Stored data
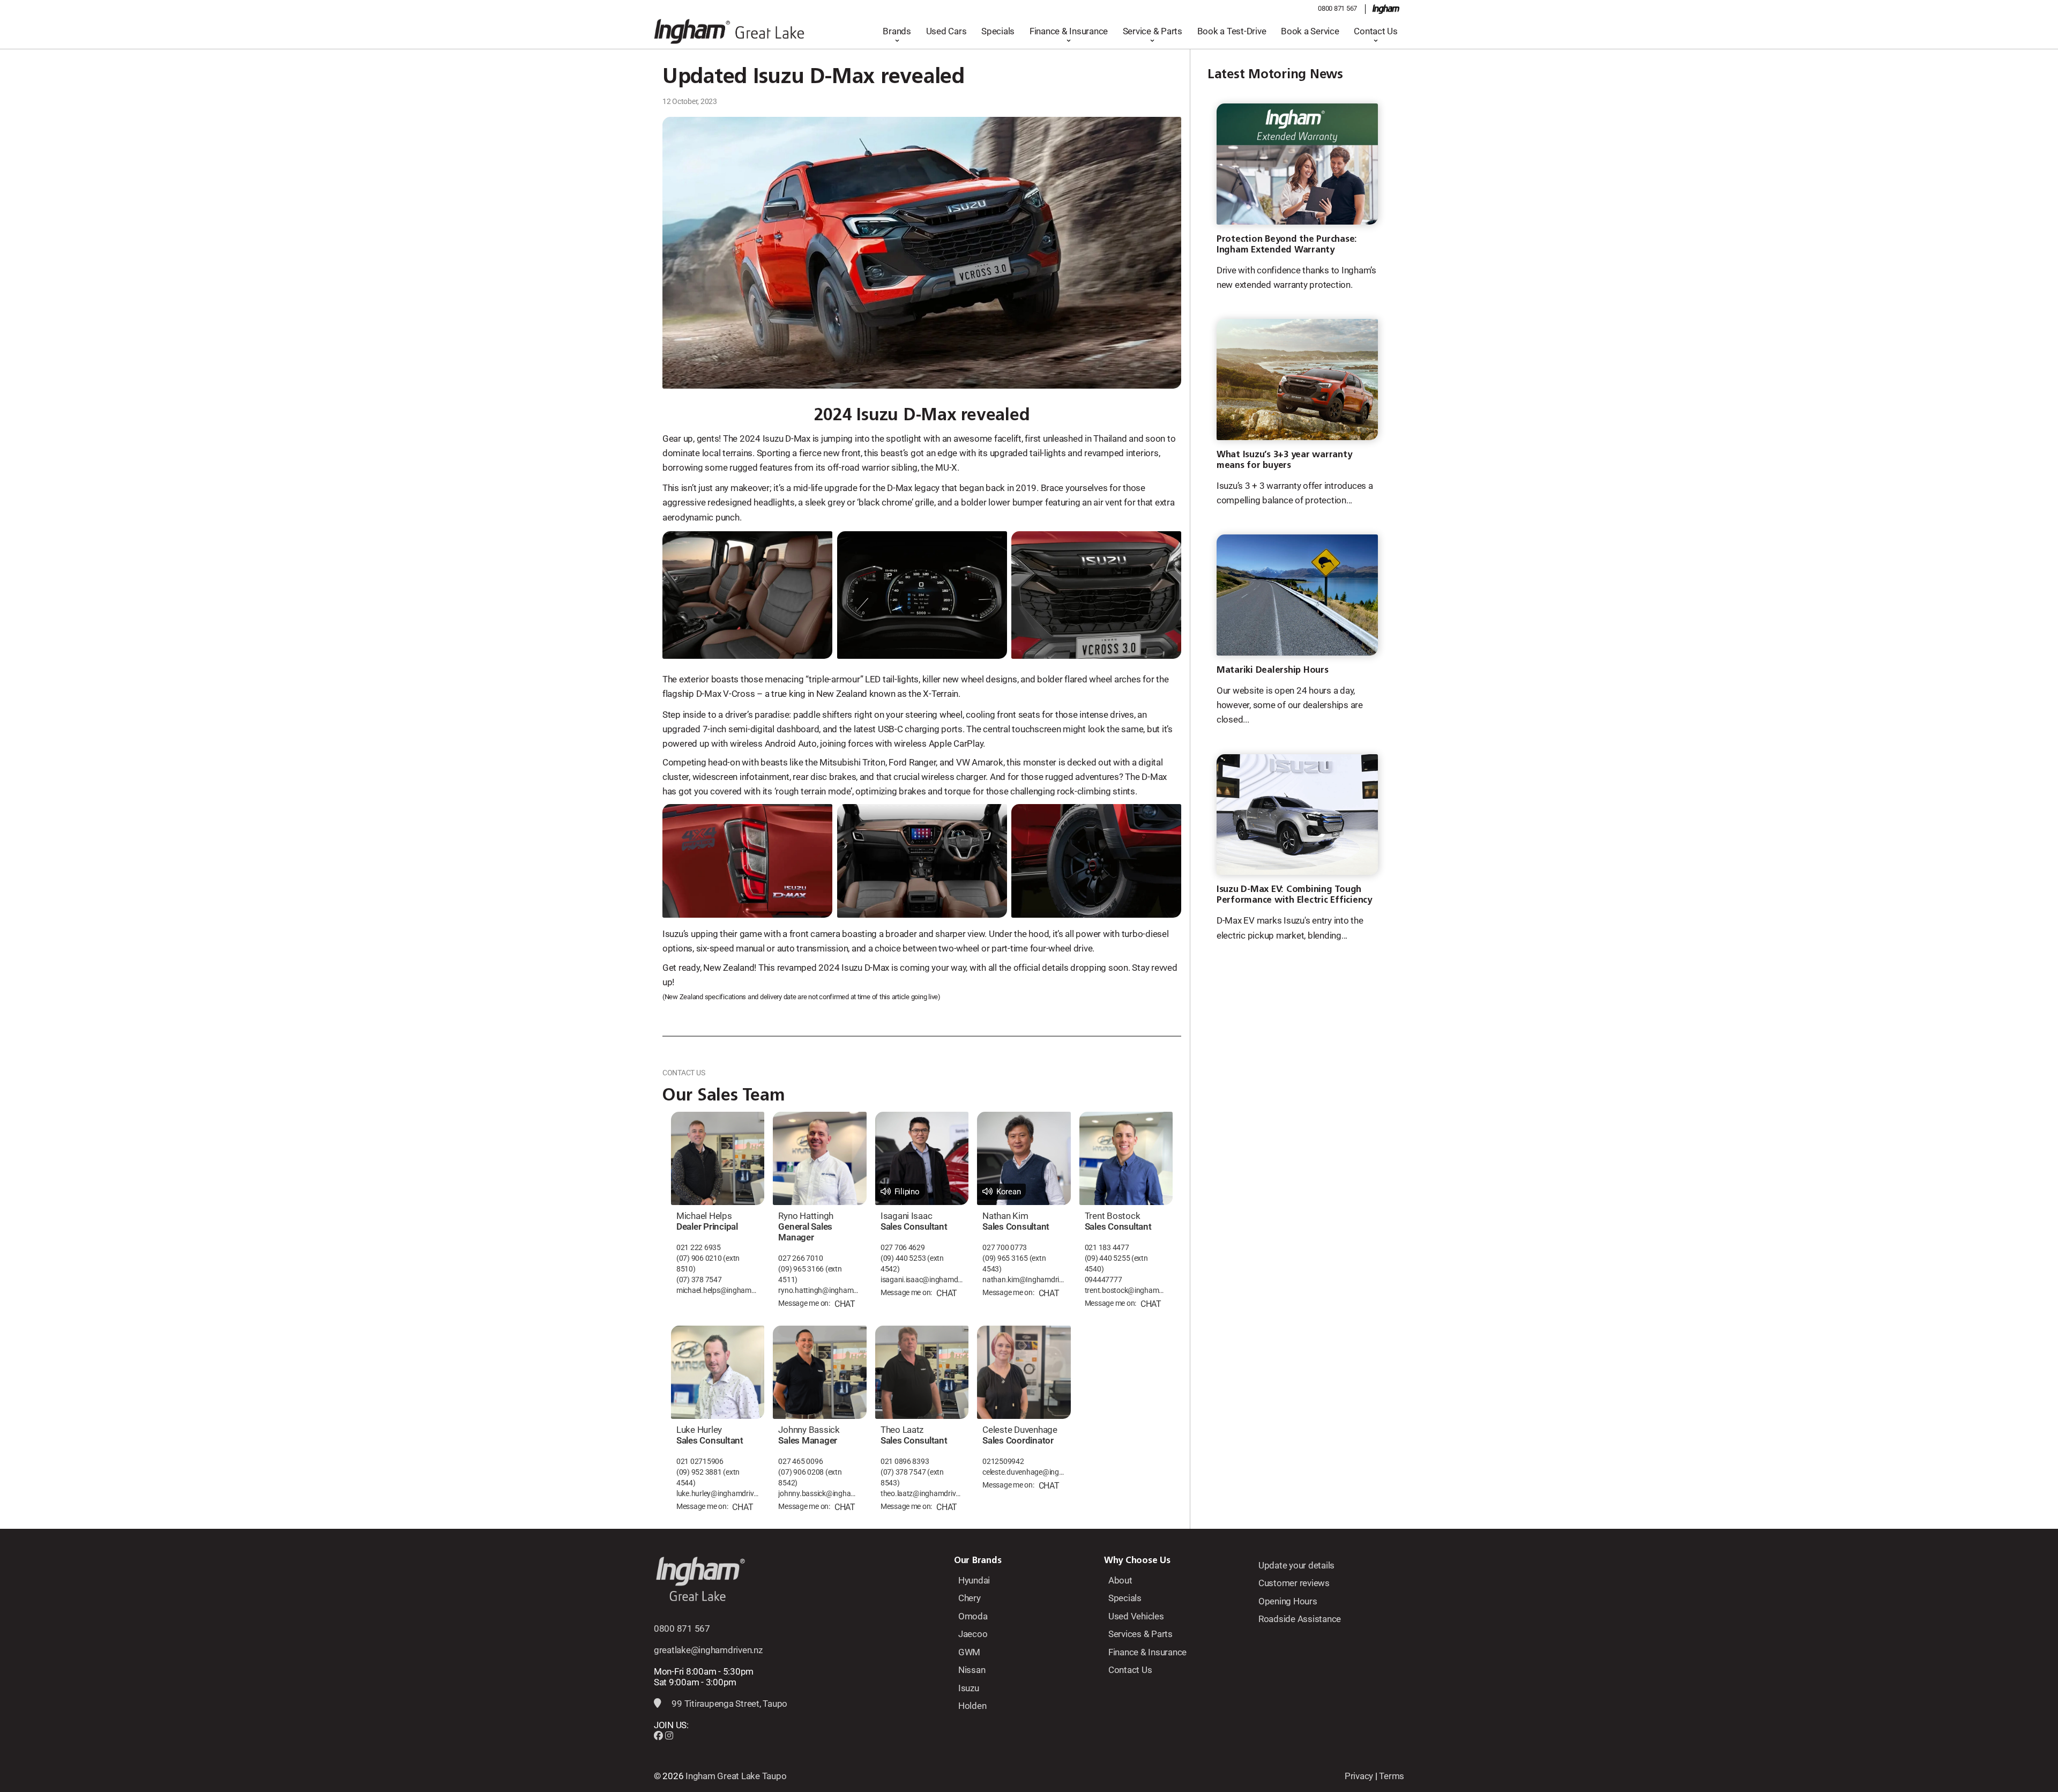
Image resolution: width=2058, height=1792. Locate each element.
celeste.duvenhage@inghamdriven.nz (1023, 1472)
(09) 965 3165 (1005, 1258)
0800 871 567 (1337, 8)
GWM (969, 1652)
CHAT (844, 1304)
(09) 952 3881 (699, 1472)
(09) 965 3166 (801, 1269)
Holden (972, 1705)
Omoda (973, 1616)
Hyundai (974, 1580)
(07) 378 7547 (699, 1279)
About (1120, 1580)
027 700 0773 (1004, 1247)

Task directions:
Extract every line from the one containing "Holden (972, 1705)" through the last line of the data, inclusive, exactly as written.

Response area:
Holden (972, 1705)
Omoda (973, 1616)
Hyundai (974, 1580)
(07) 378 7547 (699, 1279)
About (1120, 1580)
027 700 0773 (1004, 1247)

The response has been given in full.